[Bioperl-l] Parsing BLAST 2.2.14 output

Thu Jun 15 23:03:37 UTC 2006

...

> Hi Chris and Sendu,
> 
> Thanks for your replies.  I am using blastp from the NCBI BLAST page,
> with this input sequence:

...

> I have tried saving HTML (with and without the graphical overview),
> plain text, and XML.  I am parsing with this script:

> #!/usr/local/bin/perl -w
> 
> use Bio::SearchIO;
> ...
> }

I got this script to work.  I used your sequence and retrieved BLASTP text
output from NCBI BLASTP 2.2.14, then saved it from the web browser, and just
copied it to three separate files.  Using those files as input, they all
parse fine, with output like this:

DB All non-redundant GenBank CDStranslations+PDB+SwissProt+PIR+PRF excluding
environmental samples
 ALG BLASTP
QRY
        gi|27502689|gb|AAH42571.1|
        HSPS: 1
        gi|21779923|gb|AAM77583.1|
        HSPS: 1
...

> Interestingly, the results are different (but never correct) for the
> different types of output I've tried.  For xml, the script runs but
> produces no output, for plain text the script hangs with no output, and
> for html, I get these errors:

What's interesting is that HTML did anything at all.  You MUST strip out the
HTML tags as per the FAQ, which I pointed out before:

http://www.bioperl.org/wiki/FAQ

See the question : Does Bio::SearchIO parse the HTML output that BLAST
creates using the -T option?

Again, I would NOT attempt parsing HTML.  The only reason we have a FAQ
question about it is b/c it popped up on the list many many times in the
past (i.e. it is a FAQ) and someone found out that HTML::Strip works.  We
will never adequately support it beyond suggesting stripping the tags out.
NCBI changes their HTML output more often than their text output.

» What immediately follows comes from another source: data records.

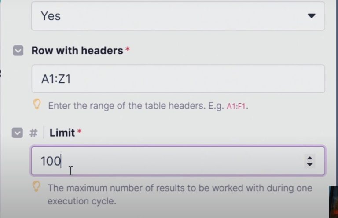
Task: Decrease Limit with the down stepper arrow
Action: coord(310,164)
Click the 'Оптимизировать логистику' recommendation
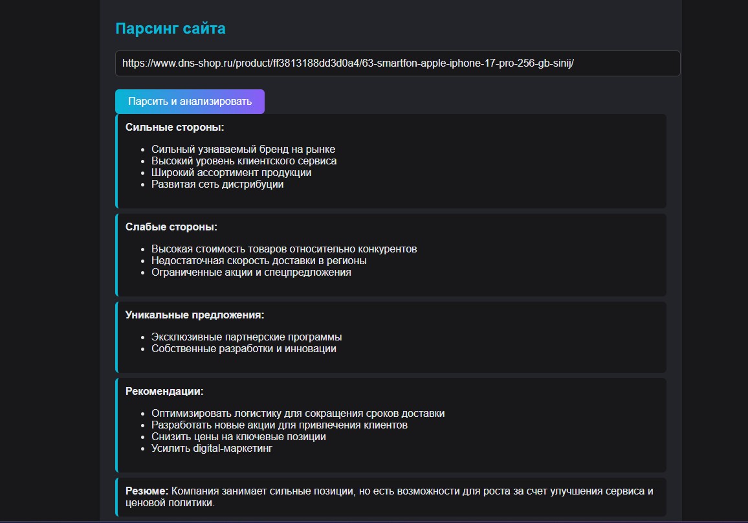Image resolution: width=748 pixels, height=523 pixels. [x=298, y=414]
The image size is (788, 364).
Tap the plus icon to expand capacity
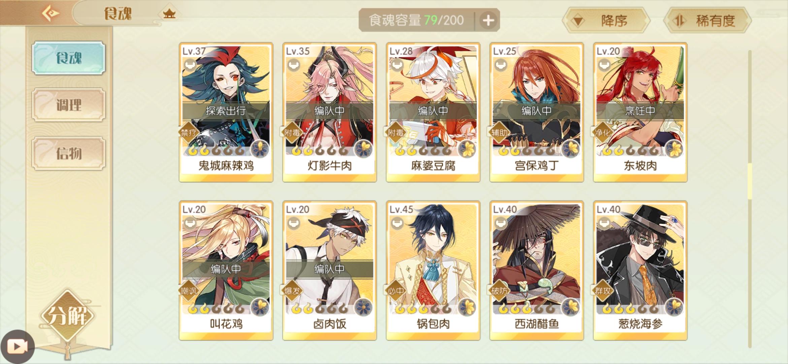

If you tried parsing XML with the format set to 'blast' you'll get nothing
(the blast text parser looks for text output using regexes, so it just
bypasses all the XML tags).  You must set:

-format => 'blastxml' 

You'll also need to install XML::SAX, and I would suggest installing
XML::SAX::ExpatXS and the Expat XML parser for your system to speed things
up.

The 'hanging' you mention using text parsing sounds like the old bug where
it got caught in an infinite loop.  I don't have this problem.  It could be
a couple of things:

1) You have an old version of bioperl and updated Bio::SearchIO, but you
haven't updated Bio::SearchIO::blast. That's the plugin module where the
error was (not Bio::SearchIO).  Try updating either that or install the
entire distribution from scratch.

2) You have two versions of Bioperl installed (an old one and bioperl-live)
and perl is using the old version of bioperl (and the old version of
SearchIO::blast).  Make sure you only have one version installed and that it
is bioperl-live.

> At this point I should probably try installing all of bioperl-live, or
> at least get IteratedSearchResultEventBuilder.pm - or would you
> recommend something else?  Let me know if you need more info.

If you have the entire distribution installed, you should have ISREB anyway.
ISREB (IteratedSearchResultEventBuilder) has nothing to do with the problems
here, though.

Chris

> Thanks again,
> -susan